Passage provided:
The River Rouge is a 127 mi river in the Metro Detroit area of southeastern Michigan. It flows into the Detroit River at Zug Island, which is the boundary between the cities of River Rouge and Detroit.

The river's roughly 467 sqmi watershed includes all or parts of 48 municipalities, with a total population of more than 1.35 million, and it drains a large portion of central and northwest Wayne County, as well as much of southern Oakland County and a small area in eastern Washtenaw County. Nearly the entire drainage basin is in urban and suburban areas, with areas of intensive residential and industrial development. Still, more than 50 mi of the River Rouge flow through public lands, making it one of the most accessible rivers in the state.

Data shown:
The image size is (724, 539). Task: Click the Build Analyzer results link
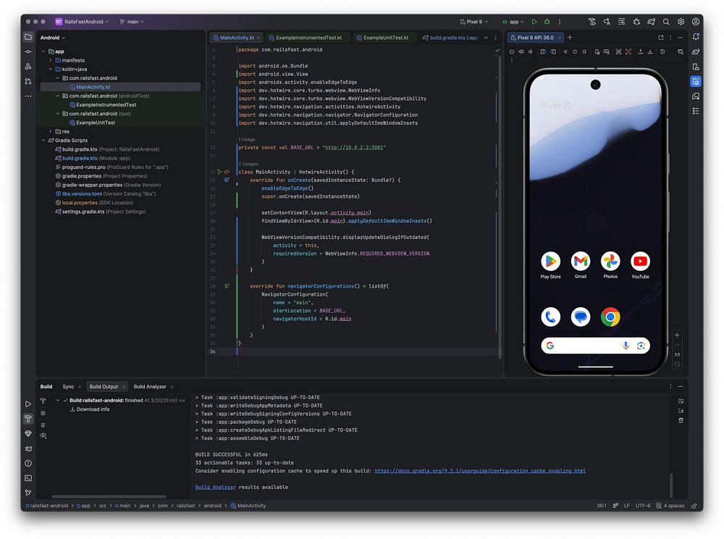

What the task asks: Repeat the River Rouge text word for word, in full. The lines have nothing to do with the text about the River Rouge.

Your solution:
The River Rouge is a 127 mi river in the Metro Detroit area of southeastern Michigan. It flows into the Detroit River at Zug Island, which is the boundary between the cities of River Rouge and Detroit.

The river's roughly 467 sqmi watershed includes all or parts of 48 municipalities, with a total population of more than 1.35 million, and it drains a large portion of central and northwest Wayne County, as well as much of southern Oakland County and a small area in eastern Washtenaw County. Nearly the entire drainage basin is in urban and suburban areas, with areas of intensive residential and industrial development. Still, more than 50 mi of the River Rouge flow through public lands, making it one of the most accessible rivers in the state.